President Donald Trump accused Iran of violating the ceasefire on Friday after saying Tehran launched at least four one-way attack drones at ships transiting the Strait of Hormuz, including one that struck the upper deck of a cargo vessel.
“Obviously, this is a foolish violation of our Ceasefire Agreement,” Trump wrote on Truth Social, adding that U.S. forces shot down three of the drones while the damaged ship was able to continue its voyage.
Weeks ago, that would have launched crude. This time, the market barely flinched.
The war premium that was supposed to keep crude bid for years has now fully evaporated.
Despite Trump’s warning, oil is now on pace for its worst month since March 2020, with Gulf supply returning faster than anyone modeled.
West Texas Intermediate — as tracked by the United States Oil Fund (NYSE:USO) — dropped to around $69 a barrel Friday, extending a selloff that has unwound most of the Strait of Hormuz spike.
Crude’s month-to-date performance is now down by 21% — the deepest monthly drop since the COVID-19 pandemic crash of March 2020.
The market has stopped pricing scarcity. It has started pricing a glut.
Chart: Crude’s Worst Month In Over Six Years

Gulf Supply Is Returning Faster Than Expected
Gulf barrels are coming back, and quickly.
Total Persian Gulf exports have climbed back to 63% of normal levels on a seven-day basis, according to Goldman Sachs commodities research led by Yulia Zhestkova Grigsby.
There have been no reported attacks on shipping near the Strait of Hormuz since June 11.
The U.S. Treasury has issued a 60-day waiver authorizing Iranian oil sales, a move Goldman estimates could unlock as much as 60 million barrels of Iranian crude already sitting on water.
With the supply returning, the market is fast-forwarding.
According to Goldman Sachs, the market is “already pricing expected future surpluses.”
The clearest tell sits in the curve. Dubai prompt timespreads have flipped into contango, which is when near-term barrels now trade cheaper than later-dated ones — the textbook signature of a market that expects oversupply rather than scarcity.

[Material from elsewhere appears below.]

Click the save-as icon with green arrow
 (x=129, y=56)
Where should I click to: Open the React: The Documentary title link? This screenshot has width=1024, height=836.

China Is Weakening The Demand Story
At the same time, the world’s largest importer is consuming less crude.
In a note shared Friday, Ed Yardeni indicated that one reason oil never fully reflected the geopolitical risks around the Strait of Hormuz is China’s structural demand slowdown.
After roughly three decades of almost uninterrupted growth, Chinese crude imports fell to just 4.6 million barrels per day in May, weighed down by rapid EV adoption, a prolonged property downturn, slower economic growth and elevated inventories.
According to JPMorgan, China accounts for roughly 74% of the recent decline in global crude imports.
The Geopolitical Premium Is Disappearing
Goldman indicated investors are beginning to question whether crude deserves the geopolitical premium it has carried since the conflict began.
The speed with which exports have recovered — and the market’s ability to reroute supply while demand adjusts — has challenged the assumption that long-dated oil prices must permanently embed elevated security risks.
In other words, traders are no longer paying for what could happen. They’re reacting to what is happening.
Lower oil prices could also provide a tailwind for the broader economy.
Oxford Economics expects falling crude prices to reduce bunker fuel costs, ease freight rates and gradually relieve supply-chain pressures, while also helping to moderate fertilizer prices and broader inflationary pressures over the coming months.